Mizensir : une histoire de famille

«Un hymne à la matière.» C’est ainsi qu’Alberto Morillas, maître parfumeur chez Firmenich, définit sa gamme de parfums lancée chez Colette – évidemment – en mai dernier. Il a utilisé les plus beaux naturels de la maison de composition, ses plus beaux captifs avec un budget illimité : «C’est un rêve de parfumeur, tous les fantasmes et les plaisirs de ce métier. Je comparerais cette collection à une maison d’architecte construite sans peur et sans demande spécifique.» C’est aussi une histoire de famille. Le logo ou, plus exactement, le sceau très «antiquité romaine» (un M comme Mizensir et comme Morillas entouré d’une couronne de laurier pour l’empereur des parfums posé sur une colonne elle-même soutenue par deux jack russell, les chiens de la famille) a été dessiné par un de ses fils. Sa fille Véronique et son gendresont aux manettes de l’entreprise.

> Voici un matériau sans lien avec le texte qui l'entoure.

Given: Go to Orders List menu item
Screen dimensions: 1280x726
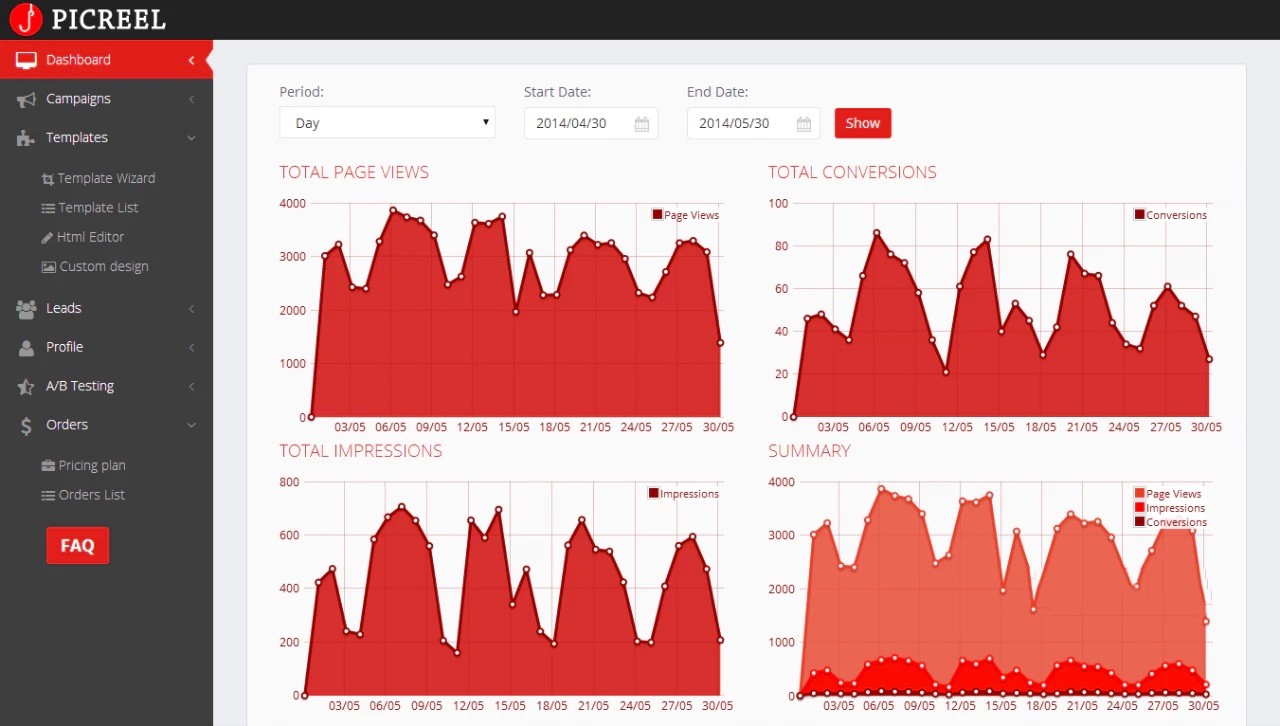Looking at the screenshot, I should 91,495.
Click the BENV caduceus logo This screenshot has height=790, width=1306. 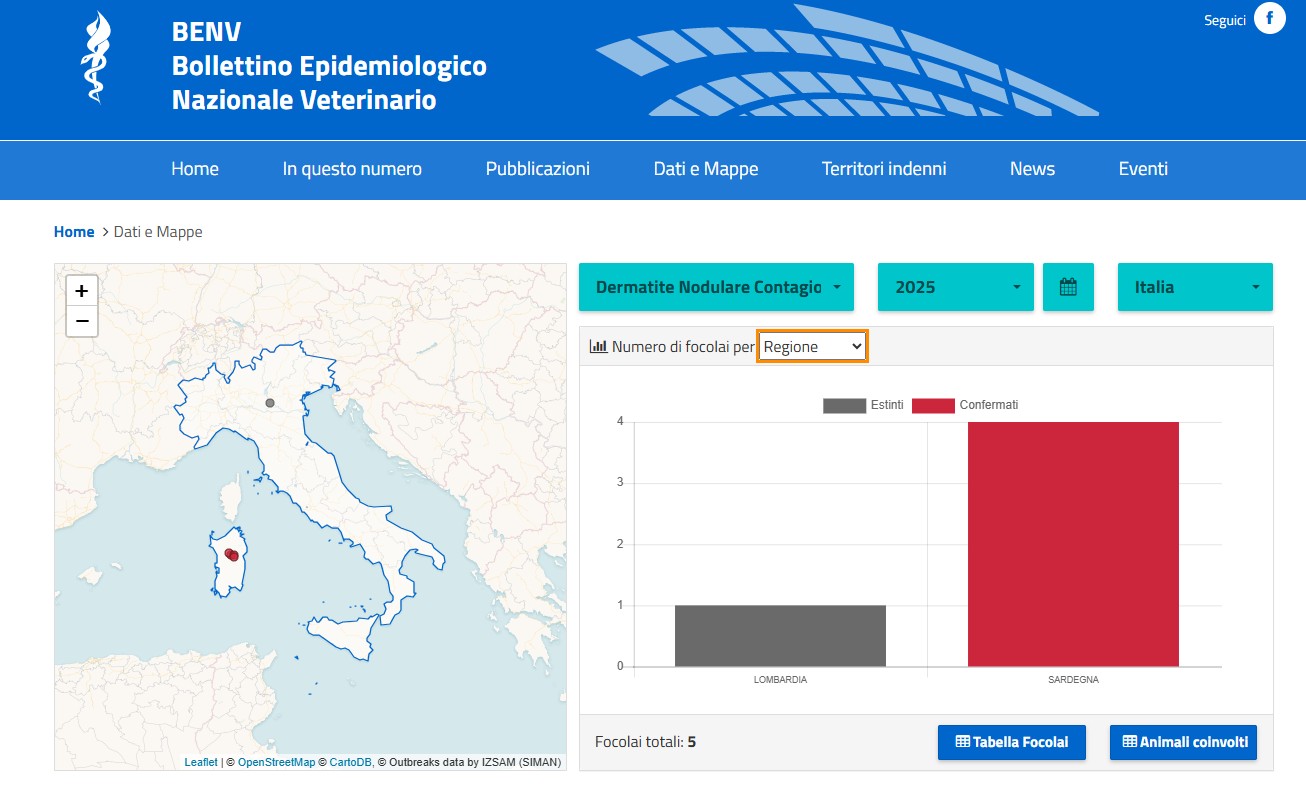click(96, 57)
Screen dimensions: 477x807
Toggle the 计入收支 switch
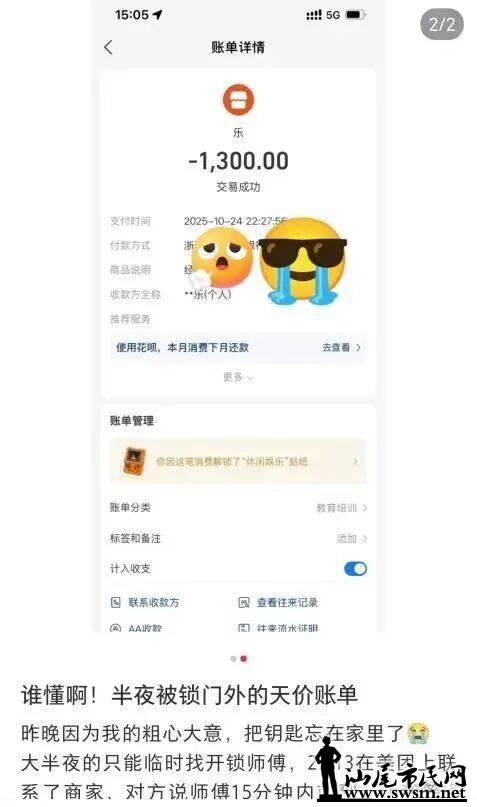[x=355, y=569]
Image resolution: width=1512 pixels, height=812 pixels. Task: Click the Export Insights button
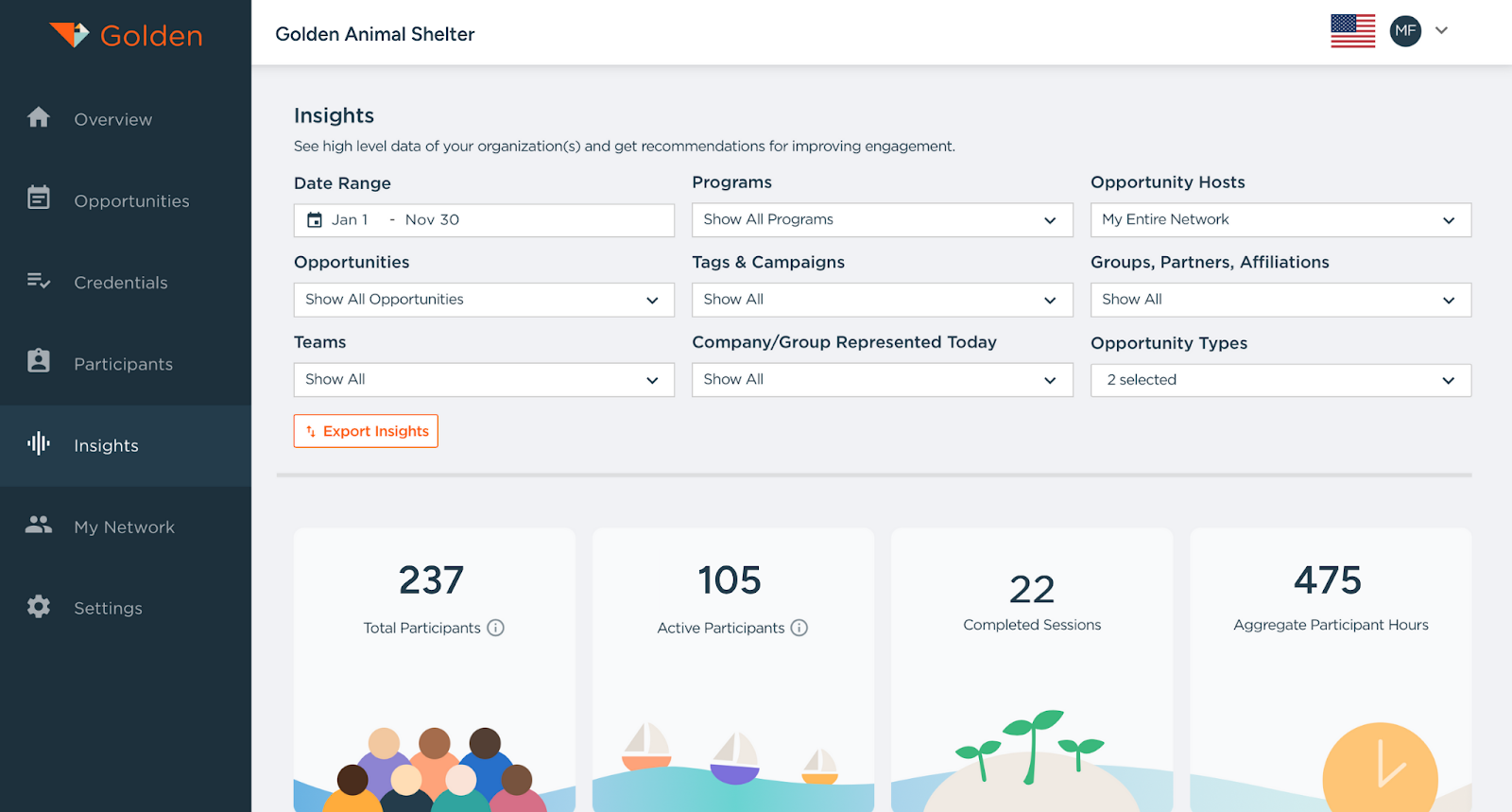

Enfin, sur les neuf jus que compte cette collection à la distribution «intimiste», deux d’entre eux, les seuls signés d’un prénom, racontent cette saga familiale : Alma de Rosario est un hommage à sa mère et à son jardin andalou au printemps et Édition de Véronique, le cadeau d’un père à sa fille à base de rose et de jasmin en tête; d’absolue d’iris et d’essence de cade en cœur, le tout soutenu par ses chers muscs blancs et des accords de bois ambrés.